Francisco Javier García de la Camacha Gutiérrez-Ambrossi (born 24 June 1984), better known as Javier Ambrossi, is a Spanish actor, stage, film and television director and writer. He is best known for creating and directing the musical La llamada and its film adaptation together with Javier Calvo, as well as the television series Paquita Salas and Veneno.

Early life 
Ambrossi was born in Madrid, he graduated in Journalism at the Complutense University of Madrid and studied Dramaturgy at the Real Escuela Superior de Arte Dramático. His younger sister, Macarena García, is also an actress.

Career 
Ambrossi has had supporting roles in a number of television series, including El comisario, Amar en tiempos revueltos, Sin tetas no hay paraíso, and Cuéntame cómo pasó.

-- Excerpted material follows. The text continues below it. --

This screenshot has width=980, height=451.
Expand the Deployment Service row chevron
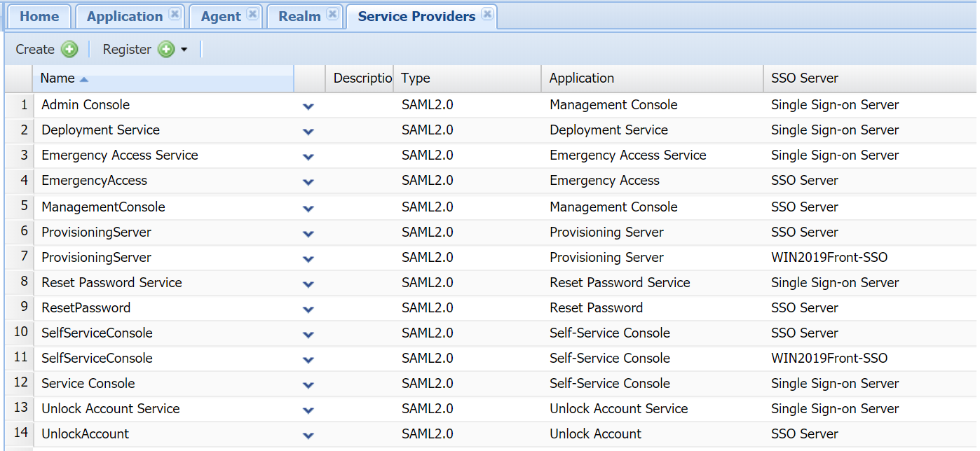(x=308, y=132)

Since 2013 he co-directs La llamada at the Teatro Lara in Madrid, a musical he created alongside Javier Calvo.

In August 2015, the Mexican production of La llamada opened at the López Tarso theatre in Mexico City, with a Mexican cast.

In July 2016 the web television series Paquita Salas, created by Ambrossi and Calvo, premiered on Flooxer. Due to the success of the series, Netflix acquired the rights to air the second season of the series.

In September 2017, the film adaptation of La llamada, directed by Ambrossi and Calvo, premiered in Spain.

Along with Calvo, Ambrossi was listed 47th in El Mundo's list of most important LGBT people in Spain in 2017.

From October 2017 to February 2018, Ambrossi and Calvo appeared on reality television talent competition Operación Triunfo as the teachers of acting in the "Academy".

In 2020, the Ambrossi and Calvo-created biographical television limited series Veneno aired on Atresplayer Premium and HBO Max. 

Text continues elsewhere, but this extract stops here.